2. Learn to Compose Formal Emails
After a lifetime of texting, using social media and writing high school research papers, you may realize you have no idea how to write in a professional adult context. Learning to draft a formal email should be your top priority as you build your professional skill set, since it's the primary way you'll communicate with many colleagues and other contacts in your field.
While younger colleagues may not care, older workers and supervisors are likely to find it insulting if you send casual, informal emails, so it's always best to err on the side of formality. Always use formal, courteous greetings and sign-offs, and write clear, complete paragraphs with proper grammatical structure.
3. Be Confident, Not Arrogant
Navigating playground social dynamics in childhood results in the struggle to project confident competence in the working world without feeling arrogant. However, learning to speak confidently is a crucial part of gaining respect and admiration in the workplace.
Instead of worrying about every social interaction, simply focus on expanding your professional skills. Learn to speak with older colleagues and gain emotional intelligence about yourself.

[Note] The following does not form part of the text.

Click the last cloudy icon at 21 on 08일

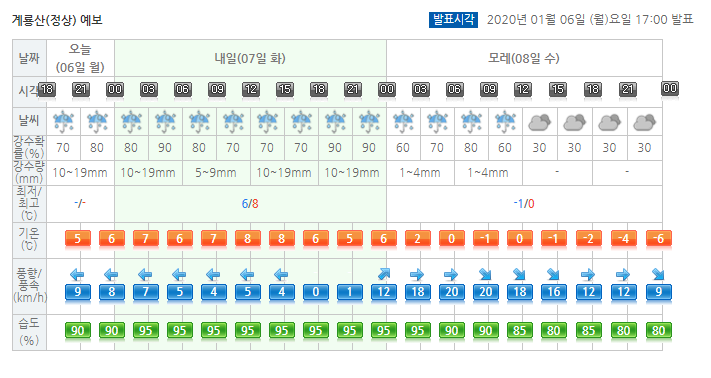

4. Speak in Public (And Relax a Little)
If you somehow evaded public speaking up to this point, now's the time to reverse the course. Whether you're giving a presentation to two hundred people or two, be prepared to speak in front of others.
Rather than feeling anxious or afraid, simply focus on the professional skills of a good public speaker. Practice clear enunciation, rigorous editing of your words and a confident, relaxed manner that encourages people to listen to you.
5. Master The Handshake
While older professionals are likely to put more emphasis on a handshake than your peers, it's still an important part of meeting someone in the context of work. For most, the ideal professional handshake is brief, friendly and firm without being aggressive.

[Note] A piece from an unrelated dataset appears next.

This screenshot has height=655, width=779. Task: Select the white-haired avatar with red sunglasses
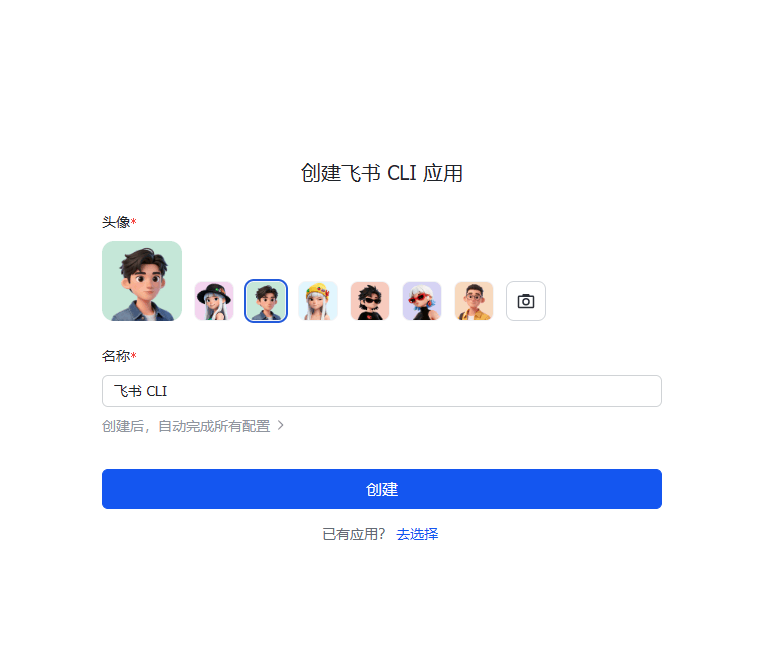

6. Discover the Art of Networking
Today's young professionals are familiar with the concept of networking thanks to social media, but you may not have put much thought into using it as a tool for planning your career path.
Whether you're attending industry-related networking events or simply collecting an informal array of work contacts, building a professional web is vital to your career. Studies consistently show most jobs are found through networking in every industry, so think of it as expanding your options for the future.
7. Negotiate Your Salary
Salary negotiation is one of the most important skills to learn early on, because salary in your 20s sets the baseline for future pay raises throughout your career. Don't worry about hurting your chances of landing a job or promotion, since most hiring managers say they've never rejected a candidate for negotiating salary and view it as a sign of confidence instead.
Research comparable salaries in your field or area of expertise, objectively evaluate your skill set, then add a bit more on the top to leave room for negotiating down.
8. Be Punctual
While being five minutes late to your salaried desk job may not impact work performance, it can leave a poor impression on managing supervisors and is certain to look bad when meeting someone for a scheduled appointment.
If you're habitually late, take steps to keep yourself on-time. Otherwise, simply tell yourself to show up 5-10 minutes early for everything, and then learn to make a habit of it.
9. Practice Time Management
Professional time management isn't just about showing up when you're supposed to. It's about using time well once you're there. If you feel like you're perpetually struggling to meet deadlines or complete daily tasks, try a new approach.
Spend a few weeks paying close attention to how much time it takes you to complete your work, then implement new time management skills to prioritize, delegate and time-block your responsibilities.
10. Ask for Advice
"I don't know" can seem like the last words to say when you feel under-qualified or inexperienced, but they're also the best way to gain new knowledge.
Finding the balance between asking for help and figuring it out yourself can be difficult, but it's important to help build relationships with your colleagues while ensuring you won't need to ask again in the future.
11. Don't be Afraid to Say "No"
Be friendly and accommodating in the workplace, but not so much it encourages colleagues to take advantage of you. If you're unable to take on additional work, learn how to say so. And if you can't say no, try saying not now. It's okay to set the boundaries of your own schedule.